Lonely Planet review
A big player in Melbourne's achievement of being named Unesco City of Literature in 2008, the State Library has been the forefront of Melbourne's literary scene since it opened in 1854. With over two million books in its collection, it's a great place to browse. Its epicentre, the octagonal La Trobe Reading Room , was completed in 1913; its reinforced-concrete dome was the largest of its kind in the world and its natural light illuminates the ornate plasterwork and the studious Melbourne writers who come here to pen their works.
The library has several exhibitions on display, providing a fascinating story to Melbourne's history. Its most notable item is Ned Kelly's armour , the getup of Australia's most infamous bushranger: a menacing helmet cobbled together from a plough with slit cut out of the eyes, and riddled with bullet dents. There's also numerous original Burke & Wills memorabilia and John Batman's controversial land treaty (read: land grab), in which he's believed to have forged signatures of the Wurundjeri people.

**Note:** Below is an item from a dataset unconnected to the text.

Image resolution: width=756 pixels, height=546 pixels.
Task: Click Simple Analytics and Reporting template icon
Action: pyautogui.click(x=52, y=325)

Bibiliophiles won't want to miss the Mirror of the World exhibition, with a weird and wonderful collection of books through the ages, from a 4000-year-old tax receipt and rare first editions to Peter Carey's laptop and Australian comic books (bet you never heard of Panther Man...). There's also a fine collection of Australian paintings, including the apocalyptic bushfire portrayed by William Strutt in his Black Thursday, February 6th, 1851 .
For more information, join a free guided tour to see the library’s vast collection. There's free wi-fi and internet, plus video game consoles and a chess room.
Join locals with a takeaway lunch on the library's grassy lawn, or head down the library basement to Moat , an atmospheric, European-style bistro with an appealing literary vibe.